**To do:** Work out how many lines of the entries have the word "Kapoor" in them. Respond with that number only.

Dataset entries
▼
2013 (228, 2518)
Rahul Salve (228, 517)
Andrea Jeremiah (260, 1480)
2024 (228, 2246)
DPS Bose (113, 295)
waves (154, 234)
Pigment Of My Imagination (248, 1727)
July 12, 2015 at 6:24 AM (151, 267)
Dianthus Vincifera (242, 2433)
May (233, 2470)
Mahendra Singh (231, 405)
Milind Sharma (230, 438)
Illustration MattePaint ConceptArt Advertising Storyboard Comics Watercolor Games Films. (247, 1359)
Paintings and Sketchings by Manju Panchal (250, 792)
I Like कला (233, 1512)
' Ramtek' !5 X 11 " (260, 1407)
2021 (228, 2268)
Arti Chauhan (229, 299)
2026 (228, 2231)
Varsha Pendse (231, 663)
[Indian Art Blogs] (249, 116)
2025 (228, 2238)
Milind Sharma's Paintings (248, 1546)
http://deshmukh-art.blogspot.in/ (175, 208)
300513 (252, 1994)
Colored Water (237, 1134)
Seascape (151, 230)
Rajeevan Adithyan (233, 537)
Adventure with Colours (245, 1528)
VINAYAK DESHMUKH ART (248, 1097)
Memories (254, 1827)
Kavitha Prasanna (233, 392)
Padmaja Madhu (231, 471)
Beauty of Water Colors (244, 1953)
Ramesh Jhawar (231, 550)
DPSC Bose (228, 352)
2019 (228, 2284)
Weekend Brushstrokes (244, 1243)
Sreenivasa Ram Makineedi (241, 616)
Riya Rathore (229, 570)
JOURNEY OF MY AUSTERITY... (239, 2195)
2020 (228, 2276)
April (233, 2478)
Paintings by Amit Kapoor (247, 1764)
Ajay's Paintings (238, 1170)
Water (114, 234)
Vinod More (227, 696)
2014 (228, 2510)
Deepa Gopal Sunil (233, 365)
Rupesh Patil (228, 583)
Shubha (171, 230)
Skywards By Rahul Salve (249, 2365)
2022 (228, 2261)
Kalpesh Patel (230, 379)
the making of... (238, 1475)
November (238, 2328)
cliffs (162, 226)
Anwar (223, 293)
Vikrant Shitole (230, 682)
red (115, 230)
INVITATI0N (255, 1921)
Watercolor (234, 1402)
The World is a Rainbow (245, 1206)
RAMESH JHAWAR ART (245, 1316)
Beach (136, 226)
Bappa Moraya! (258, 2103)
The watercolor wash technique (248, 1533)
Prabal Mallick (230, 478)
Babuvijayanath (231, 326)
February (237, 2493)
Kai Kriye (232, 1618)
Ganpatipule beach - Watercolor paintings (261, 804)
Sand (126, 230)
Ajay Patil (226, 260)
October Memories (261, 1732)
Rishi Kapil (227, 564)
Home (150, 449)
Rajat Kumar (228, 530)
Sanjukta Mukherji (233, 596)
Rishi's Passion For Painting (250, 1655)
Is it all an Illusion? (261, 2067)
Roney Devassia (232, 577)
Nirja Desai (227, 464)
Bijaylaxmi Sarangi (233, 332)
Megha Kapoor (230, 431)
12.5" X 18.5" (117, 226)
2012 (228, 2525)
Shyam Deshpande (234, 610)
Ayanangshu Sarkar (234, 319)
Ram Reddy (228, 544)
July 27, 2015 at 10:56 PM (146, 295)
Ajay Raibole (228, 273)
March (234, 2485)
▲
**Result of the task:** 2